SOURCE RECORDS »
______________________________
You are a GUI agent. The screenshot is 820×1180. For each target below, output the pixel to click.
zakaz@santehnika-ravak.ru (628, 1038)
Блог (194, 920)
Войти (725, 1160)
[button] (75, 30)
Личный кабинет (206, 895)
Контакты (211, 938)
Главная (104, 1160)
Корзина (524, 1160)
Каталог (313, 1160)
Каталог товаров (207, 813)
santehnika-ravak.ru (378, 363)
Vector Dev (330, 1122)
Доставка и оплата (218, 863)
______________________________
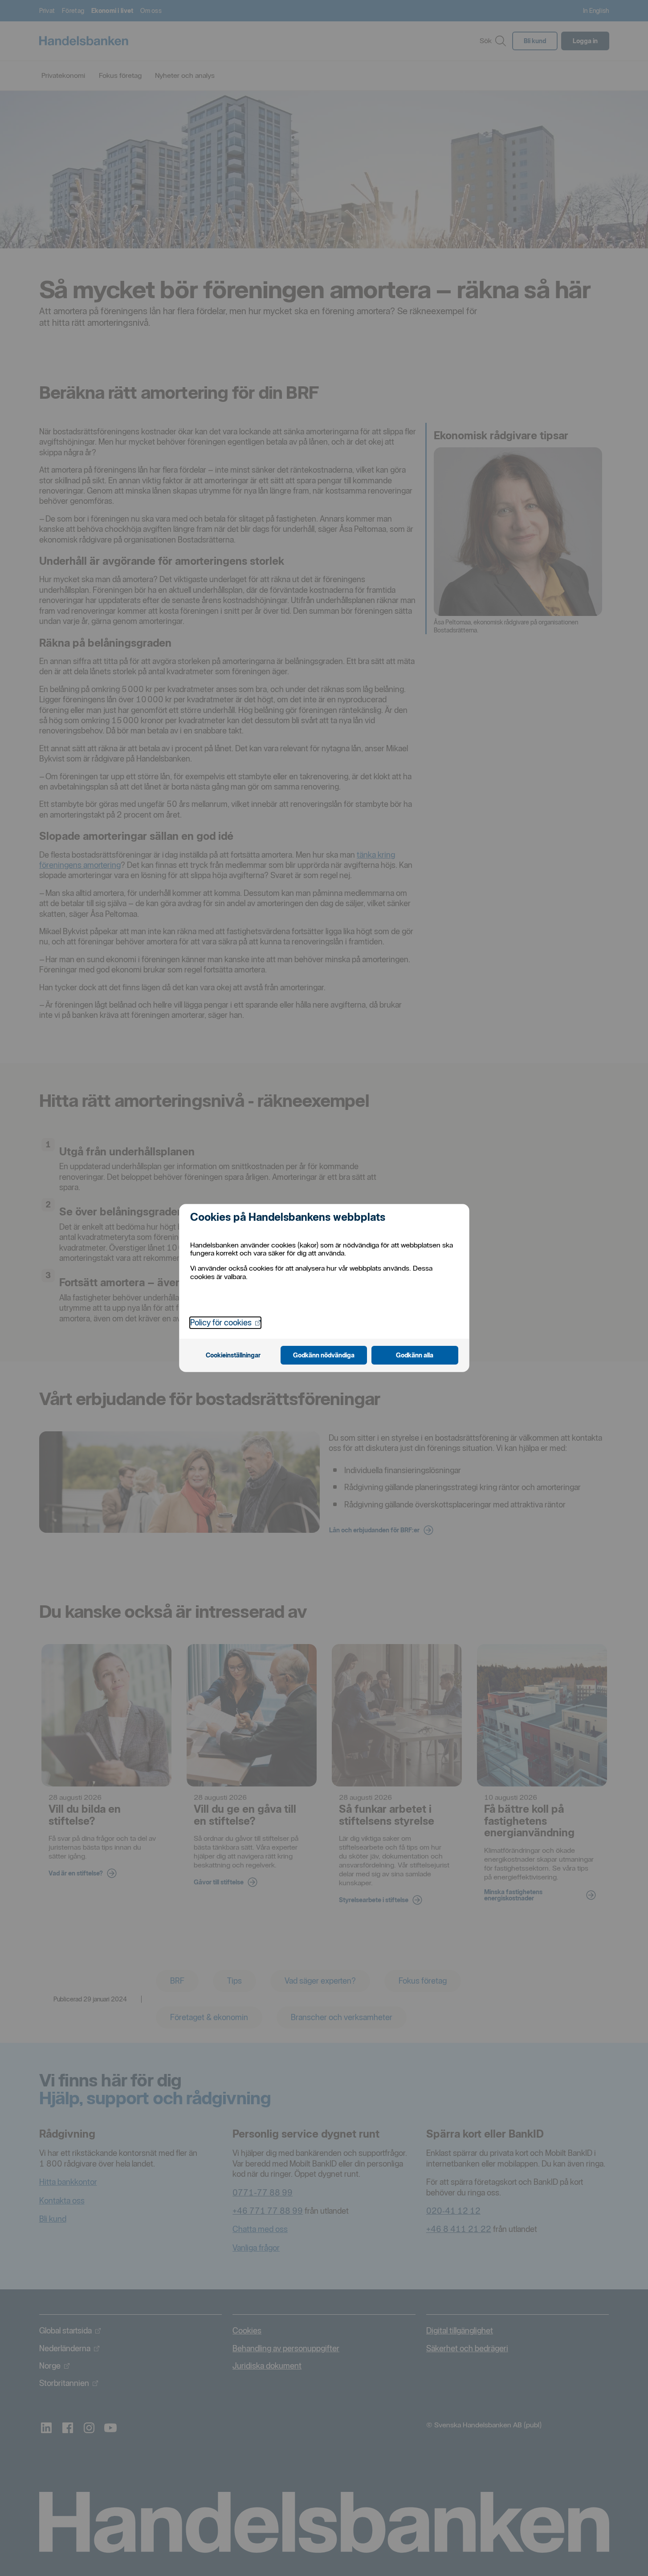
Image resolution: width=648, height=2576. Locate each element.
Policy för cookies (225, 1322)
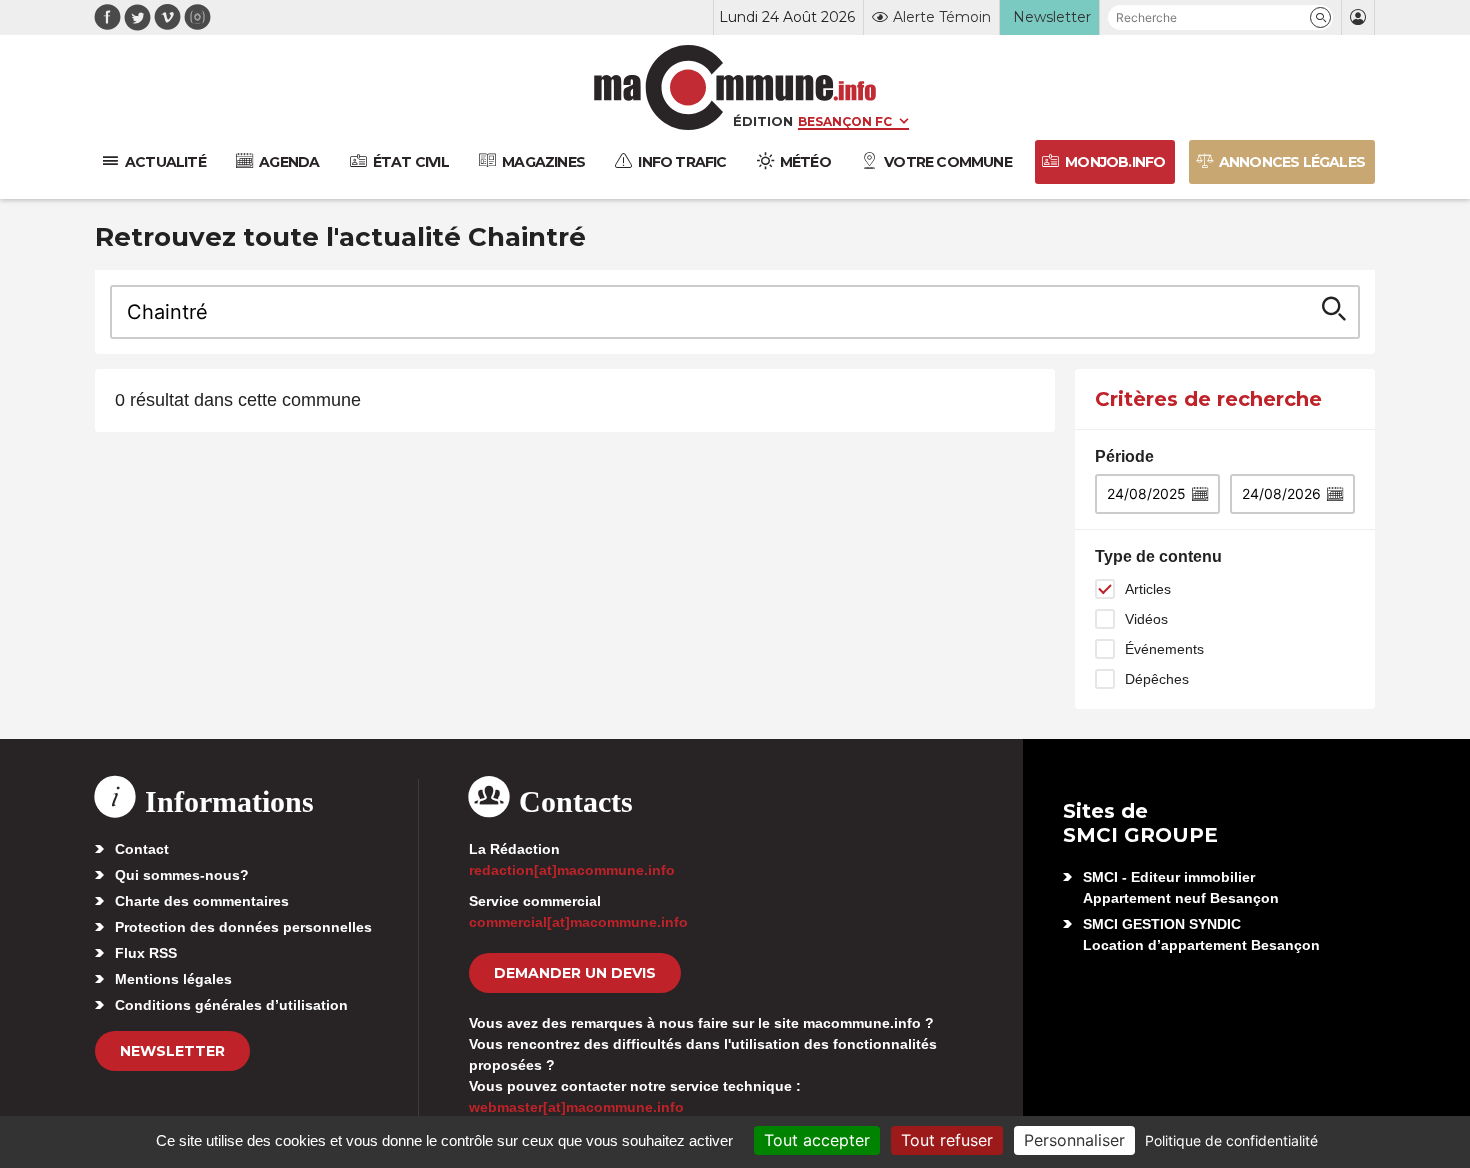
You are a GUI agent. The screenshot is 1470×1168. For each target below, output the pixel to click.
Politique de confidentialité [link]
______________________________
WORK REQUIRED » Where does the string "below" occur in the listing above? Return every line that contains it.

PROBLEM SOLUTION »
You are a GUI agent. The screenshot is 820×1180. For each target below, output the pixel to click.
You are a GUI agent. The screenshot is 1470×1168. For each target below, output the pixel to click.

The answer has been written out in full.